452X is the workhorse of materials along with 8125G. X holds colors a lot better and are richer. X requires more strands over 452X for the same diameter and strength. More strands more friction more wax more maintenance. Fewer strands less friction less maintenance and ultimately faster speeds generated. Stability is the only question left. Both products are very stable. Just my opinion but based on physics facts. 
More strands a more rounded string if built properly and can be achieved with fewer strands as well. You need to decide as both are match grade quality. 

Chris Bachman
Chillicothe Custom Bowstrings. 


Sent from my iPhone using Tapatalk


----------



## DarkLightStar (Apr 7, 2016)

452x is a perfect choice for a compound bow. It's stable and dependable and has years and years and years of extensive performance behind it. I'd argue it is the "gold standard" for compound material. 

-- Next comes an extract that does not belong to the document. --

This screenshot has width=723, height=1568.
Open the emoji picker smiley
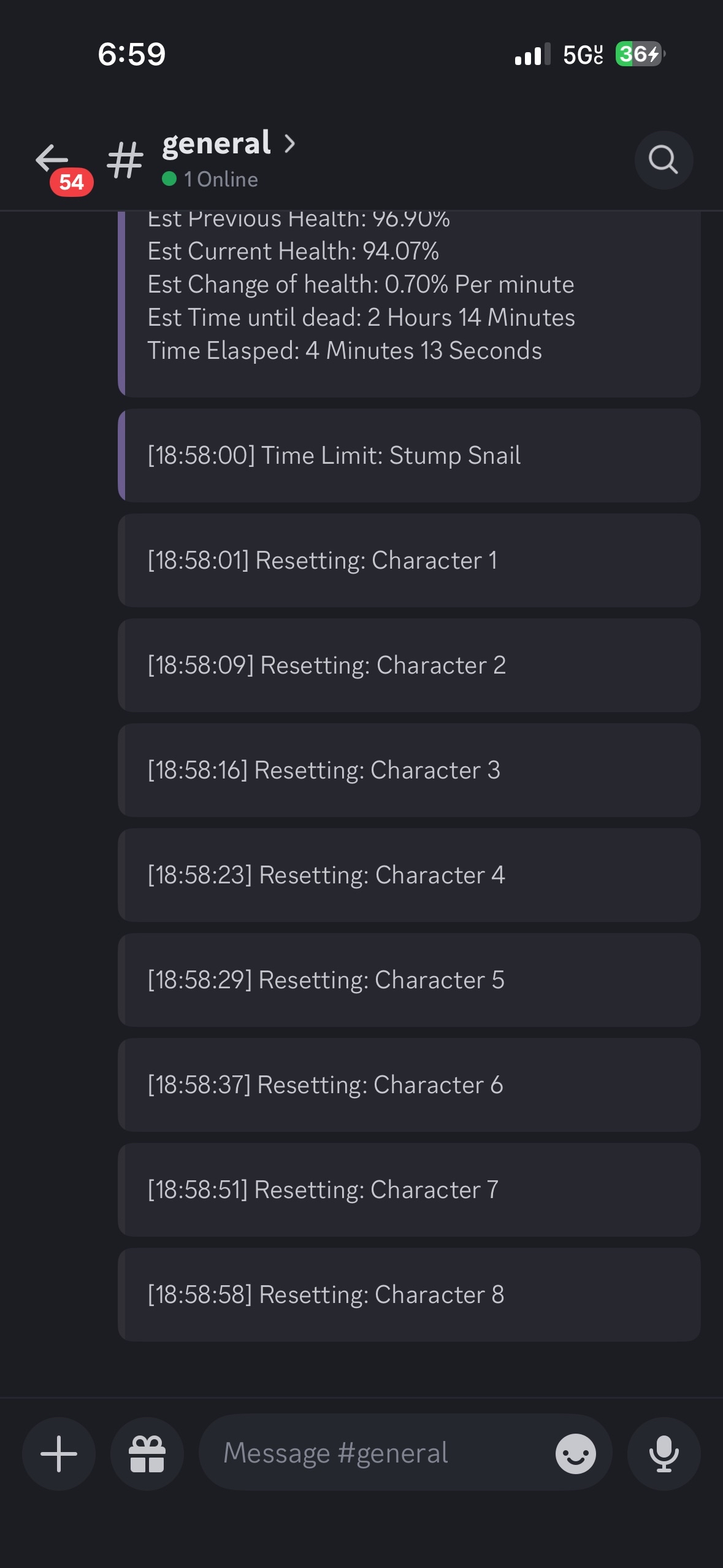(575, 1453)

In other words, I'd only use something else if I was trying to eek out a few more fps and was willing to trade dependable performance for a short-lived Ferrari. And, personally, I wouldn't do that.

I use x99 for recurve strings and swear by it, but I'd still use 452x for a compound. 

Just my 2 cents.


----------



## [email protected] (Oct 15, 2015)

So it looks like both of you guys gravitate towards 452X over BCY-X for compound bows... hmm, interesting. I kept encountering references to BCY-X as being "the bee's knees" so to speak. It sounds like 452X is the real way to go, but I guess BCY-X is a close runner up? How about advice on when to change a string if it doesn't show any or much ware? Is there X number of shots and you need to switch, regarless of condition?


----------



## DarkLightStar (Apr 7, 2016)

X99 is the bee's knees for recurve, to me.

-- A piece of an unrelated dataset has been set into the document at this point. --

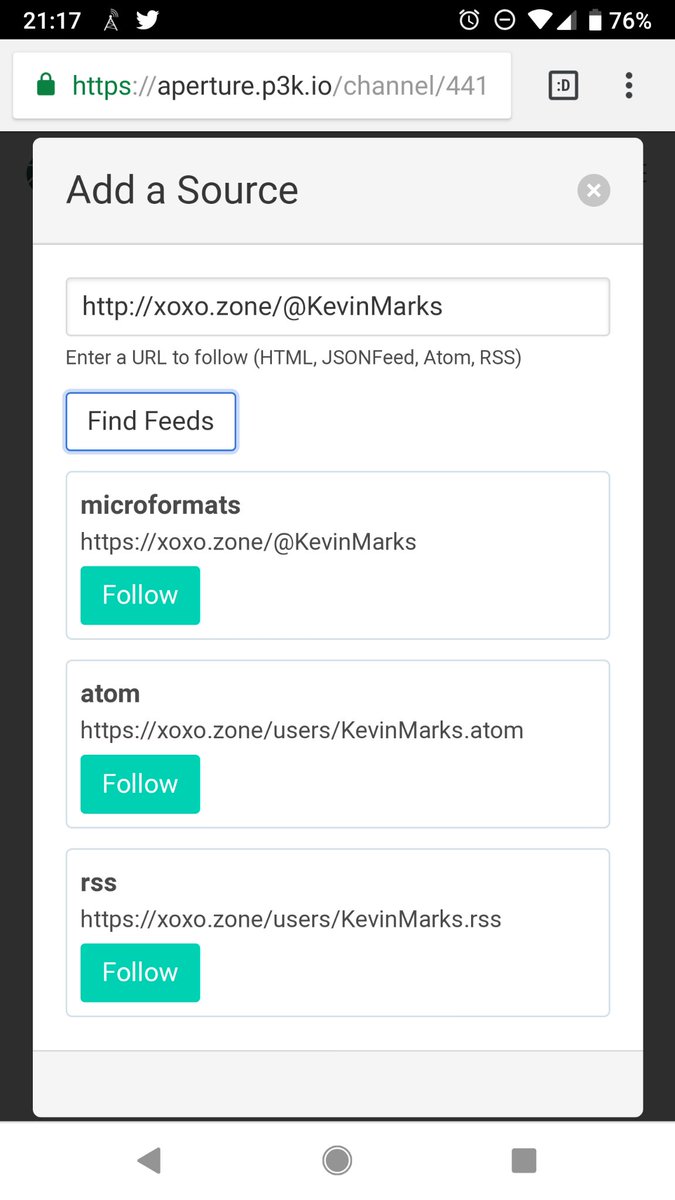The width and height of the screenshot is (675, 1200).
Task: Tap the alarm clock status icon
Action: pyautogui.click(x=469, y=20)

I'd still go with 452x on a compound. It's so dependable and stable.

Honestly, I haven't shot a x99 compound so I can't give an honest opinion beyond what I know. It might make for an incredible string if the builder makes sure to do everything correctly with it. Maybe that extra 10% vectran on a 452x string is unnecessary for a compound shot at reasonable poundage.

A little bit of vectran (or comparable material) is very necessary for stability, but I don't know the absolute limits of the materials and would recommend that you contact BCY directly. They could set you straight on exactly what weights x99 can handle in a compound and be 100% stable. 

I'd love to know, too.

I know, for a recurve, x99 kicks serious butt.


----------



## edthearcher (Nov 2, 2002)

as a small string maker for 30 years I have tried most string meterial from BCY now i only use 452X for all my strings and cables, string life depends on amount of shots, and type of bow no one can give you a honest answer. but a lot of owners manuals suggest 2,500 shots or 2 years


----------



## bowtecee (Nov 3, 2003)

Many factors come into play on when you should change out strings. 
1. Visual wear and tear ( string is shredding)
2. Serving separation 
3. Significant peep rotation from when it was new
4. Constant adjustments on string
5. Bow poundage has dropped and the strings have way more twists in them than should to keep poundage up 
6. Most unforeseen issue is seeing bulges develop under servings. Caution change strings IMMEDIATELY as the string is hiding a string separation under the serving and may result in a dry fire. 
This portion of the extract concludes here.